- **TO BE DONE**
Rewrite the material starting at its first line and ending at the line that contains "I will pos(441,171).", putting "image" in place of "screenshot" and changing nothing else.

────────

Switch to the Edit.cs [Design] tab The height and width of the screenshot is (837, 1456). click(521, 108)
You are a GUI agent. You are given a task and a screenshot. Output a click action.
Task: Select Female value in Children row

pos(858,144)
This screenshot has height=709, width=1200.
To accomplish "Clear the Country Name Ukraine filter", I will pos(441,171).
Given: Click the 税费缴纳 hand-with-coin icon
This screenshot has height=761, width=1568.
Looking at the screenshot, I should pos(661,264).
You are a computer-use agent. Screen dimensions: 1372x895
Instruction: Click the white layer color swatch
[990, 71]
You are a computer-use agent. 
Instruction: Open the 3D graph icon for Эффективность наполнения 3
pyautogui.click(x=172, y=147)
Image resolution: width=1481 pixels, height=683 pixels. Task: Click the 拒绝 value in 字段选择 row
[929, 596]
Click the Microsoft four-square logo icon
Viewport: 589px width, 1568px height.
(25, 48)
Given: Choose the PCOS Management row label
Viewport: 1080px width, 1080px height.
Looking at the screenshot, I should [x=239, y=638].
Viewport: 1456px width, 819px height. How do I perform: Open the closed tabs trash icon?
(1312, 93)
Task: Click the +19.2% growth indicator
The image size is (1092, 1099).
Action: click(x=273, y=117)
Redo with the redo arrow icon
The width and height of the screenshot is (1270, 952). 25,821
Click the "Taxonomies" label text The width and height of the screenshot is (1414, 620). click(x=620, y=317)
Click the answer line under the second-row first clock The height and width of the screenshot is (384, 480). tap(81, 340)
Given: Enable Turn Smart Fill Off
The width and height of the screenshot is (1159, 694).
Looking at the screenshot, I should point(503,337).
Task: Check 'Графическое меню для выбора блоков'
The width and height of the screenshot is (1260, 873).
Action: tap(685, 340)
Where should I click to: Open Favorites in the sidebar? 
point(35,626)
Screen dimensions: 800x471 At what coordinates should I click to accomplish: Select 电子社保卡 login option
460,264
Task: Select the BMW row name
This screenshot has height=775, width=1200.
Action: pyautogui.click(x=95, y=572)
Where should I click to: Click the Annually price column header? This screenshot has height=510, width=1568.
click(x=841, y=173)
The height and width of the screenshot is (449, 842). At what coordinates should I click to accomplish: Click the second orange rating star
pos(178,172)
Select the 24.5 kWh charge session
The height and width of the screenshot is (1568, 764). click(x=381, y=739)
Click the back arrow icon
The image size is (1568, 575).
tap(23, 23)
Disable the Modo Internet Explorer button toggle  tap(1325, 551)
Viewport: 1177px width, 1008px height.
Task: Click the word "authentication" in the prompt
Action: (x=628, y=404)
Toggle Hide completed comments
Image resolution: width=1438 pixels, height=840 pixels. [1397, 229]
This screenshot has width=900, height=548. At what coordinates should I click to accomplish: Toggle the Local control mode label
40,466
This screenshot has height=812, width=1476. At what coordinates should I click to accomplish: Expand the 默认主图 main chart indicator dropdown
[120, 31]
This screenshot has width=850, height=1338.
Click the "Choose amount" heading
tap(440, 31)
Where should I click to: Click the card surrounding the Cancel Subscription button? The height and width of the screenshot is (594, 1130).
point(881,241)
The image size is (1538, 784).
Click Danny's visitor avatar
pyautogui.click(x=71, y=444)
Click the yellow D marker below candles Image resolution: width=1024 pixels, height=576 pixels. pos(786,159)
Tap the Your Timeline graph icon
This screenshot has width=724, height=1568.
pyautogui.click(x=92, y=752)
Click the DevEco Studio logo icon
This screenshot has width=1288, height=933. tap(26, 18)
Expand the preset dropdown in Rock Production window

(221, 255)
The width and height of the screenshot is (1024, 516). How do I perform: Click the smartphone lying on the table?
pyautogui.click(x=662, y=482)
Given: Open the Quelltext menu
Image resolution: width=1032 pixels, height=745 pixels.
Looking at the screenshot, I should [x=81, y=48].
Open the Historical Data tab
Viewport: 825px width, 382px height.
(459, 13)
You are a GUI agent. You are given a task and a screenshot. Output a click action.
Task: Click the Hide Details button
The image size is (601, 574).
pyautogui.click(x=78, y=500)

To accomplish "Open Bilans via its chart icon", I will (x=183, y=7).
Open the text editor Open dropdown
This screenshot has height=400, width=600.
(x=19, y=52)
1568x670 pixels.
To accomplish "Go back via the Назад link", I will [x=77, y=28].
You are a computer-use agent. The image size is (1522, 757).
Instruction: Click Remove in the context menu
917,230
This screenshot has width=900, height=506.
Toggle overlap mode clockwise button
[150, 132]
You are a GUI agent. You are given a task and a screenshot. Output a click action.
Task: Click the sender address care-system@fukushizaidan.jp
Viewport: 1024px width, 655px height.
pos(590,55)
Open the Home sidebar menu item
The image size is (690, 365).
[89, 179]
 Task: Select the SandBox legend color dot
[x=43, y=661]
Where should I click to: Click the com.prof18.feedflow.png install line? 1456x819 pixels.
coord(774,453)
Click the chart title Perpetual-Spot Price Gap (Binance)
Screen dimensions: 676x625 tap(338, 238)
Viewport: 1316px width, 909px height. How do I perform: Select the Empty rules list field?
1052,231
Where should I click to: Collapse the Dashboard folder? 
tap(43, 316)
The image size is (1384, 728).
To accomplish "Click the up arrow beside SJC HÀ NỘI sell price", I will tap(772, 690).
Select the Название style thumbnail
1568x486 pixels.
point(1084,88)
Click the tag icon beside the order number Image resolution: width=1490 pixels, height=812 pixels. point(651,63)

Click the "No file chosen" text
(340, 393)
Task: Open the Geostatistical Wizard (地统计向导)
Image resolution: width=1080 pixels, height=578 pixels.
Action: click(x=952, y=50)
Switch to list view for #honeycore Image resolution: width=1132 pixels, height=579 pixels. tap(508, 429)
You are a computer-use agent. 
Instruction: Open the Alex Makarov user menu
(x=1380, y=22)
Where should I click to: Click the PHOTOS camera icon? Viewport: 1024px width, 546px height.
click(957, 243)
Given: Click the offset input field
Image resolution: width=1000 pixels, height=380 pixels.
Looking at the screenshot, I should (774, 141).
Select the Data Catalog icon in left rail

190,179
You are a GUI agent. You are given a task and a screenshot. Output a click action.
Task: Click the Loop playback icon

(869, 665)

────────

- **RESPONSE TO THE TASK**
Switch to the Edit.cs [Design] tab The height and width of the image is (837, 1456). click(521, 108)
You are a GUI agent. You are given a task and a image. Output a click action.
Task: Select Female value in Children row

pos(858,144)
This image has height=709, width=1200.
To accomplish "Clear the Country Name Ukraine filter", I will pos(441,171).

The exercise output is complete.